| Naidu: First off the block
Hyderabad and New Delhi, Nov. 13: Chandrababu Naidu’s Telugu Desam Party today formally sought early Assembly elections in Andhra Pradesh, hoping to strike before an assassination attempt fades from public memory and unwilling to hitch its wagon to the BJP’s general election star.
A party resolution, adopted unanimously at a venue that had hosted many a turning point in Naidu’s political career, demanded a fresh mandate on the planks of Naxalite violence and “obstructionist” policies of the Opposition Congress.
“We are taking a historic decision to go back to the people, seeking their mandate to stamp out Naxalism, teach a fitting lesson to the opportunistic Congress and continue the development process with renewed vigour,” Naidu told 7,000 cheering delegates of the Desam.
Ever since Naidu survived a Naxalite attempt on his life near Tirupati last month, the chief minister had dropped hints that he was in favour of advancing the Assembly polls, scheduled for September 2004. The election is now likely to be held in March.
The resolution is expected to be taken up by the cabinet tomorrow. Once cleared, it will be sent to the governor with the recommendation to dissolve the House and ask Naidu to continue as caretaker.
The four-hour Desam spectacle, telecast live by some television channels, was held on the Exhibition Grounds in Hyderabad. Almost 20 years ago, Naidu, then a new enrant, was given a backseat at this venue by Desam founder .T. Rama Rao. Fourteen years later, the same ground witnessed Naidu’s emergence as the “kingmaker” of the United Front government.
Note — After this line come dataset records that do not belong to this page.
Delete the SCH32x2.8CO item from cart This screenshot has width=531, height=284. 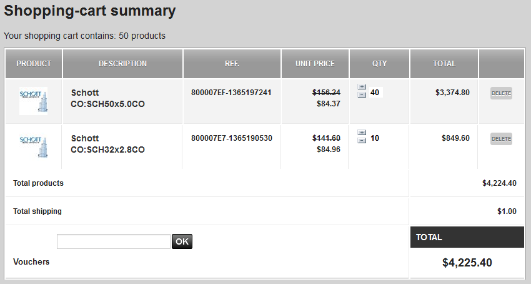coord(501,139)
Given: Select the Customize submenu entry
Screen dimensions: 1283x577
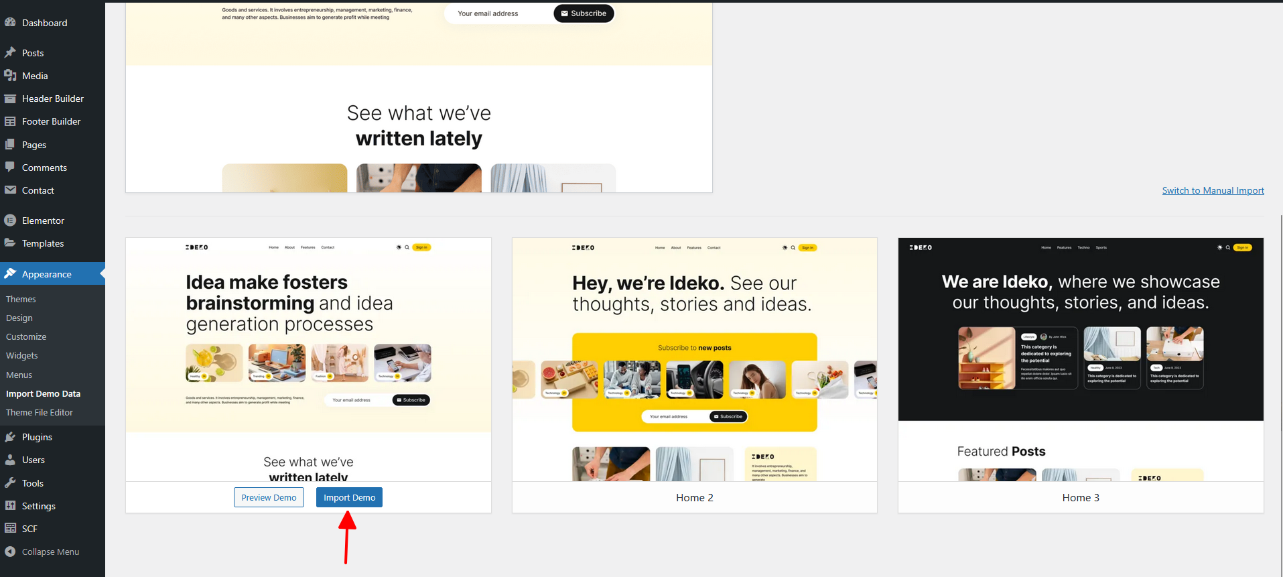Looking at the screenshot, I should point(26,336).
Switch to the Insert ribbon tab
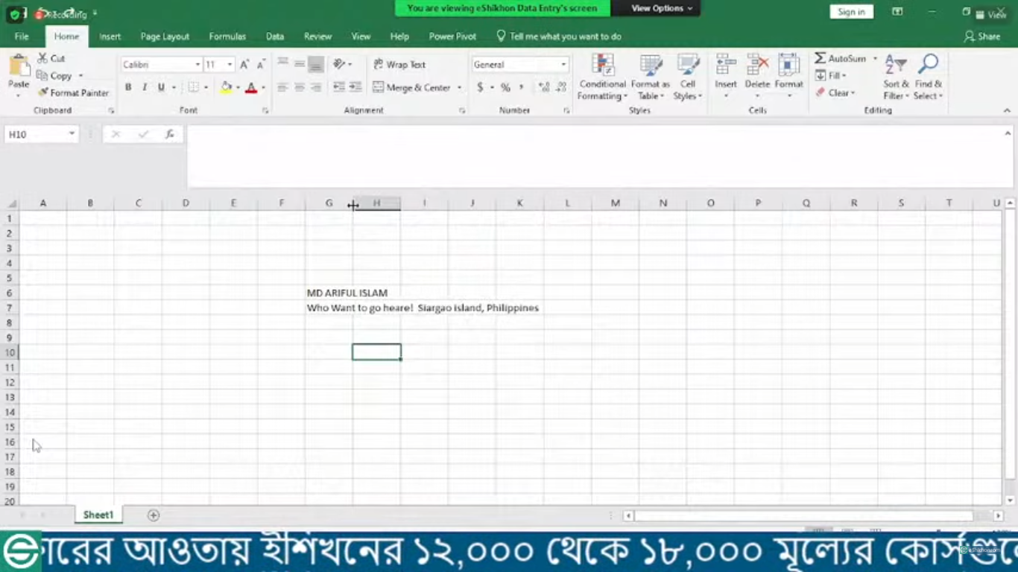The image size is (1018, 572). coord(110,36)
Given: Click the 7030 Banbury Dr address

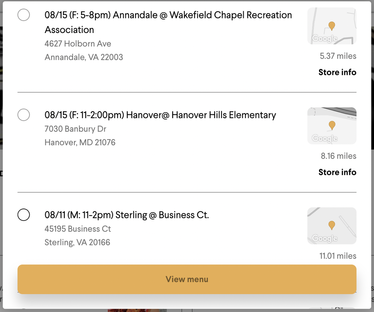Looking at the screenshot, I should tap(75, 129).
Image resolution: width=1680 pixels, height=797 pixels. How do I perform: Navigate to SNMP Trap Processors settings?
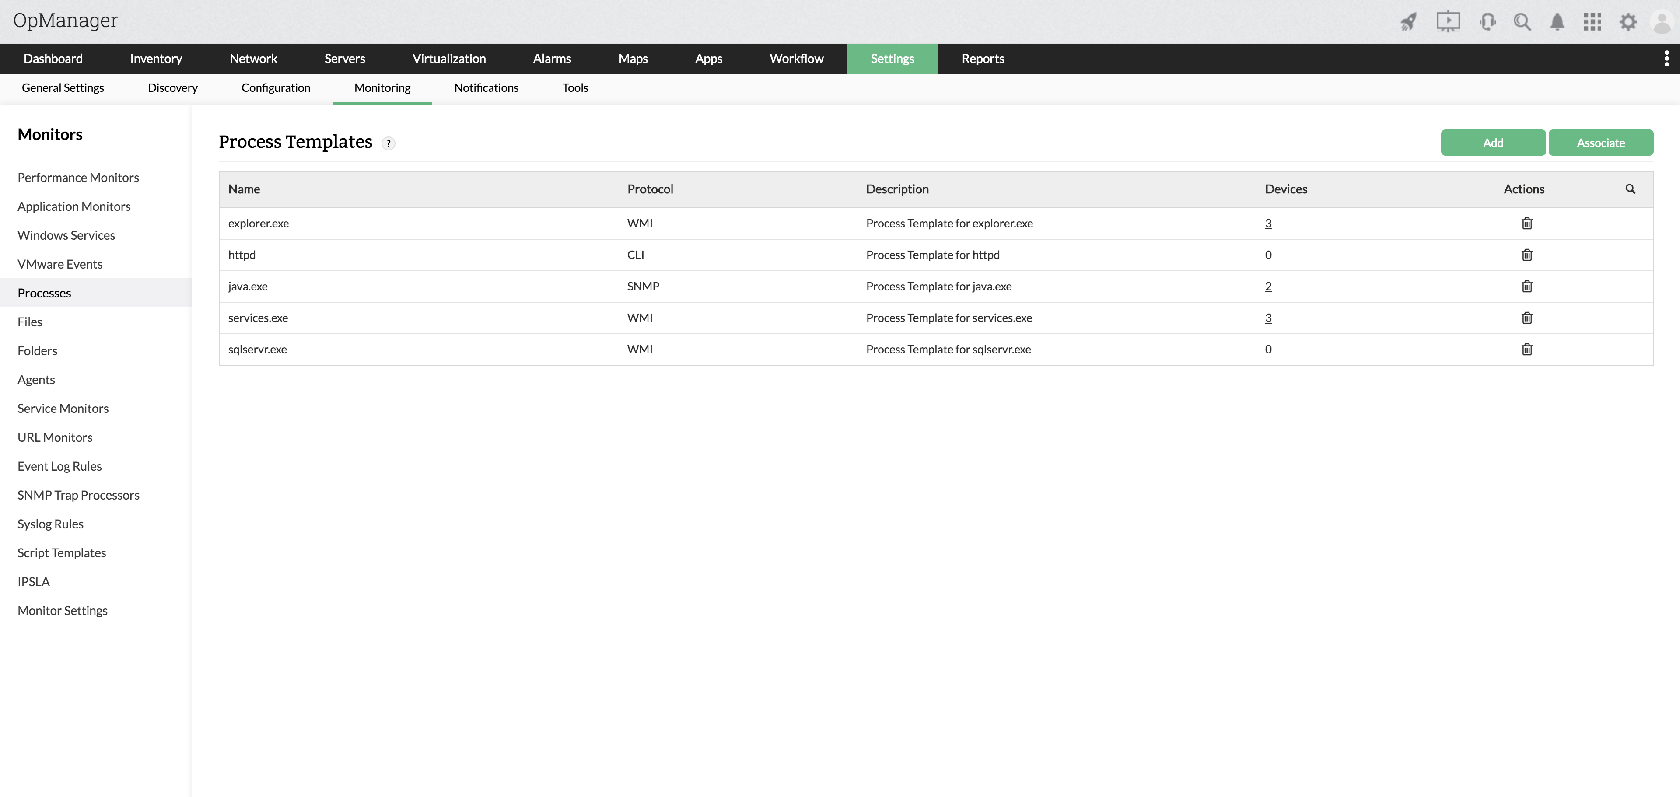click(78, 495)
A key reason for advancing the polls is the Desam’s misgivings on simultaneous elections to the Assembly and the Lok Sabha as there is a perception that Naidu will have to grapple with a “double anti-incumbency” factor.
In a delinked election, the Desam feels, more members from the minority community may vote for the party as there is no NDA in Andhra Pradesh.
If he becomes chief minister again, Naidu will be able to devote more time to the Lok Sabha polls and he will also be in an advantageous position to bargain with the BJP for more seats.
Since July this year, the BJP has been studying the pros and cons of advancing the Lok Sabha polls to February 2004. But Naidu pleaded against the move.
The BJP then toyed with the idea of advancing the Lok Sabha polls to May and sounded Naidu if he would wait till then for the Assembly elections. But the Desam boss was not willing for this gamble either.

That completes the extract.